### Task requirements
Write out, without any change, the lines in the material below that run from the line with "You are a computer-use" through the line with "Instruction: Click the Dec 18, 2022 date", both included.

### Data for this exercise
◇ ◇ ◇ ◇ ◇ ◇ ◇
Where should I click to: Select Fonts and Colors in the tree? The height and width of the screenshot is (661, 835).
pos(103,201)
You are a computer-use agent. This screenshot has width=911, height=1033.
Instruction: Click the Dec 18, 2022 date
◇ ◇ ◇ ◇ ◇ ◇ ◇
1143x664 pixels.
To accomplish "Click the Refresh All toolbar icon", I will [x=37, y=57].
◇ ◇ ◇ ◇ ◇ ◇ ◇
### Result below
You are a computer-use agent. This screenshot has width=911, height=1033.
Instruction: Click the Dec 18, 2022 date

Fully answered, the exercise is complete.